Собрание сочинений - Лидия Сандгрен
Шрифт:
Интервал:
Закладка:
При этом Мартин помнил все неправильные глаголы и мог образовать сослагательное наклонение. Учительница французского в гимназии не скрывала, что он был её любимчиком, впрочем, никого в их классе французский особо не интересовал. Но одно дело, блистать на уроке «разговорной речи» перед сонными гимназистами, и совсем другое – гулять по Парижу и разговаривать, сохраняя достоинство.
– Когда тебя подбадривают, получается, пожалуй, легче, – пробормотал Мартин.

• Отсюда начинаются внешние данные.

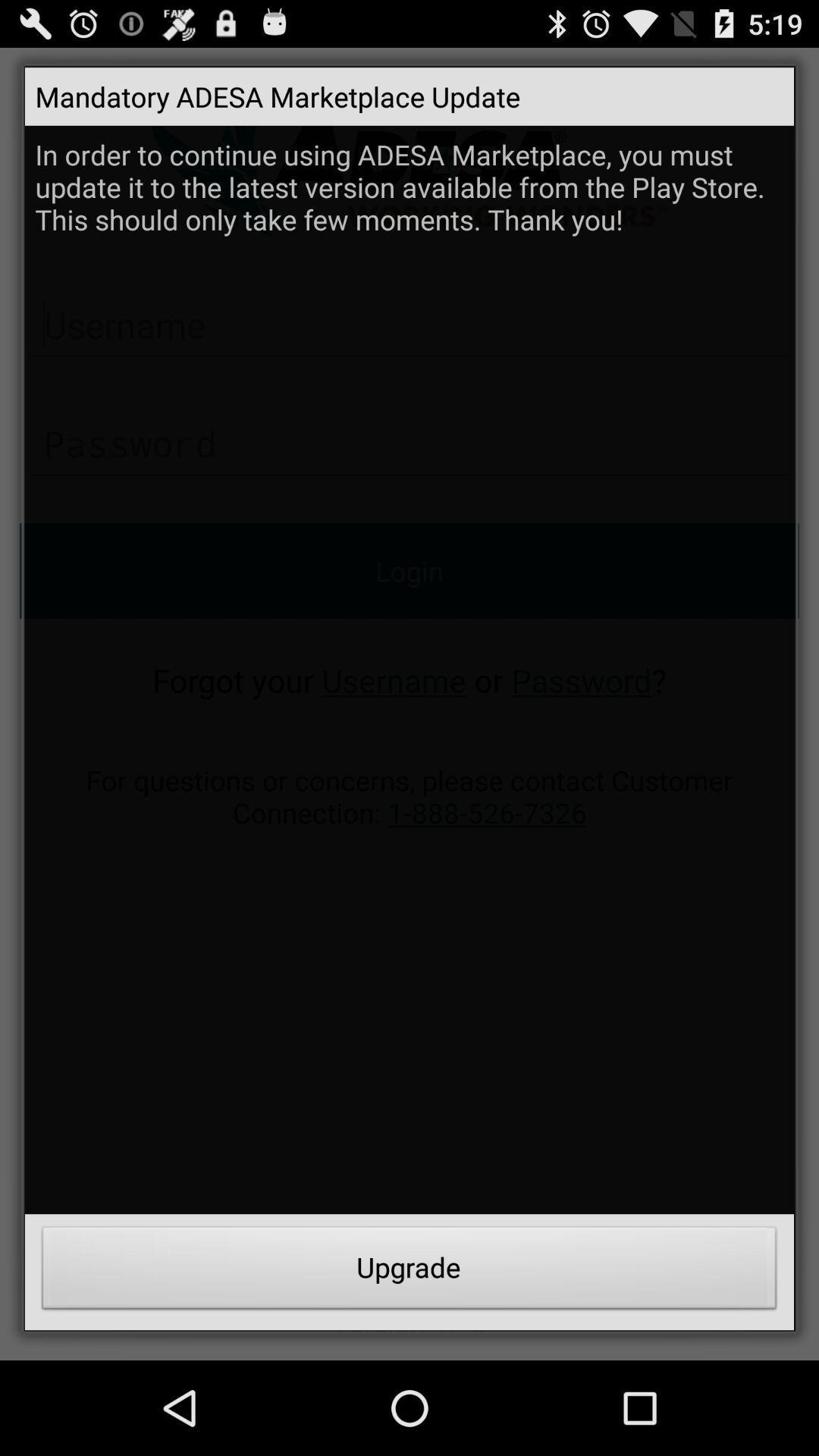 Image resolution: width=819 pixels, height=1456 pixels. Describe the element at coordinates (410, 1272) in the screenshot. I see `upgrade at the bottom` at that location.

– Bien sûr [78], – согласился Пер.
Мартин был не готов к тому, что из-за неправильно произнесённого слова его могут принять за connard [79]. И потом, ну что, чёрт возьми, страшного, если случайно употребить глагольную форму для «ты», а не «вы». Он пересмотрел кучу французских фильмов в «Синематеке» на языке оригинала, а французы всё дублируют. Он годами мучился над грамматикой и произношением. А французы? Они просто говорят по-французски. И считают, что Джонни Холлидей круче, чем Спрингстин.

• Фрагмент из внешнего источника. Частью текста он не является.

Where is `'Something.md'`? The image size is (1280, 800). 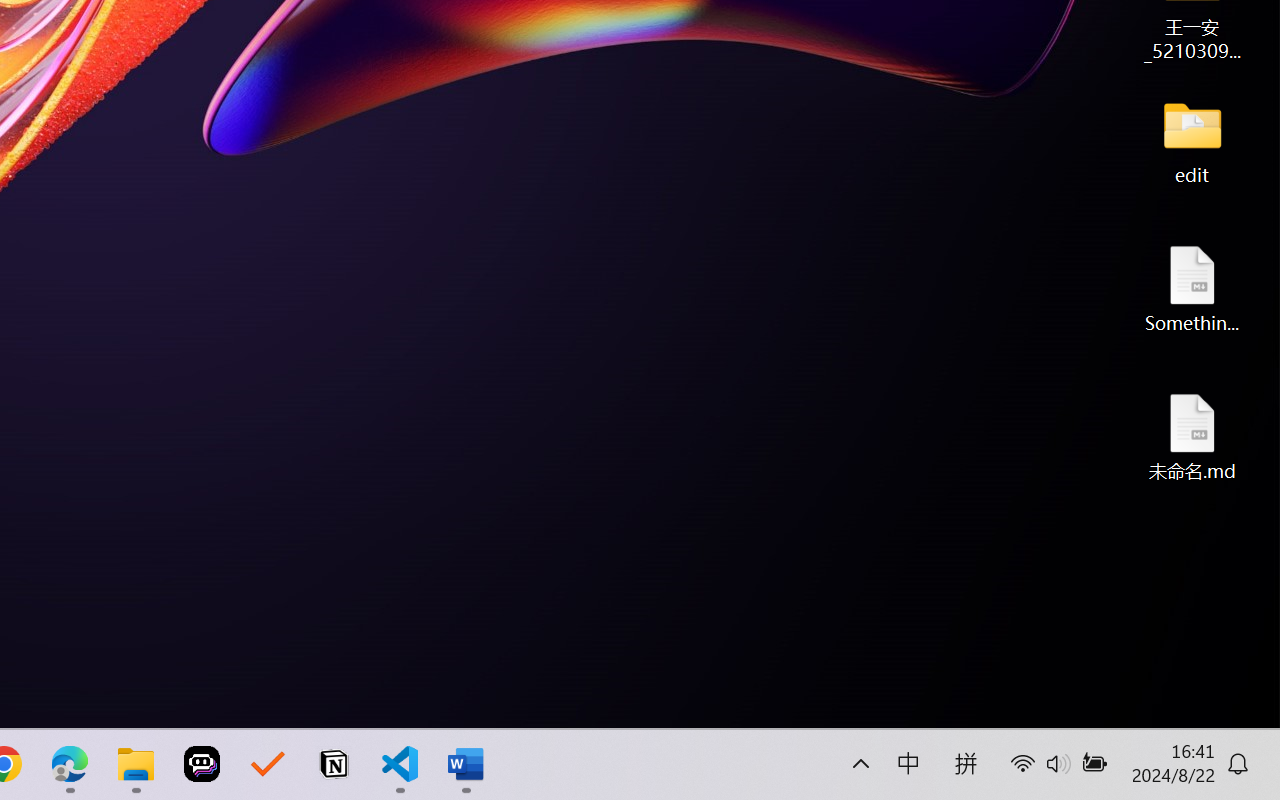 'Something.md' is located at coordinates (1192, 288).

Пришлось привыкать к тому, что зеленщиков скрючивает, если ты вдруг забыл, как по-французски «цветная капуста» (chou-fleur). Хуже того, ты чувствовал себя идиотом, когда пытался читать что-нибудь посложнее газет. И Мартин читал шведское издание «Экзистенциализм – это гуманизм» параллельно с французским, дабы обрести хоть какую-то точку опоры. Он купил два галлимаровских издания Жене и Камю в обложках сливочного цвета и читал, регулярно заглядывая в словари и справочники, – чтобы прочесть одну страницу, требовалась уйма времени. Он выискивал в тексте понятное предложение и опирался на него, осваивая следующее, ничего не понимал, соединял два слова, тихо повторял их значения, переводил на шведский и наконец чувствовал, как постепенно проступает смысл.

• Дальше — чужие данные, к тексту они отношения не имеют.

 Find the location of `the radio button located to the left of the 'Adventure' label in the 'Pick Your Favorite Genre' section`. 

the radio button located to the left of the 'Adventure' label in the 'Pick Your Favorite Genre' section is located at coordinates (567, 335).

Мартин представил себя со стороны: вот он гуляет вдоль набережных, вот копается в ящиках с книгами. Вздохнул и отбросил Сартра агрессивнее, чем хотел, зажёг сигарету – здесь он курил втрое больше, чем в Гётеборге, – и посмотрел на часы. Уже пять. Самое время открыть бутылку вина.
Стартовым вложением в будущее сочинительство стало перемещение к самому дальнему окну шаткого, но вполне функционального столика, на котором поместилась пишущая машинка, пепельница, стопка чистых листов, тетради для записей, отточенные карандаши, а также шариковые ручки с красным и синим стержнями. Но в первые недели он написал совсем немного, потому что надо было разобраться с массой организационных моментов. К примеру, поход в банк растянулся на несколько дней. За квартиру они платили чеком. А для получения чековой книжки требовался банковский счёт. Они зашли в ближайшее отделение банка. Но мсье не могут открыть счёт, если у мсье нет постоянного адреса. Нет, того, что мсье проживают по данному адресу, недостаточно, необходим договор, который это подтверждает. (Далее следовали недели интенсивной переписки с кузеном Пера, а их финансы стремительно таяли.) Нет, мсье фон Беккер не может открыть банковский счёт на имя Густав, поскольку первым в его паспорте указано имя Бенгт. И неважно, что Густав утверждает, что это его второе личное имя, потому что во Франции (банковский служащий тщательно артикулировал каждое слово, как будто разговаривал со слабоумными) личное имя – это то имя, которое записано в паспорте первым. Густав таким образом получил чековую книжку на имя Бенгта фон Беккера – так звали его отца и деда, – в то время как Мартин и Пер, чьи родители записали их вторые имена так, как принято во Франции, остались теми, кем приехали. На самом деле для оплаты квартиры и электричества им хватило бы одной чековой книжки, но клерк наотрез отказывался понимать эту мысль. Во Франции чековые книжки есть у всех, и он попросил их зайти через неделю. Когда же он торжественно вручал им три новенькие чековые книжки, Мартин не потрудился указать, что a в его втором личном имени таинственным образом превратилась в e.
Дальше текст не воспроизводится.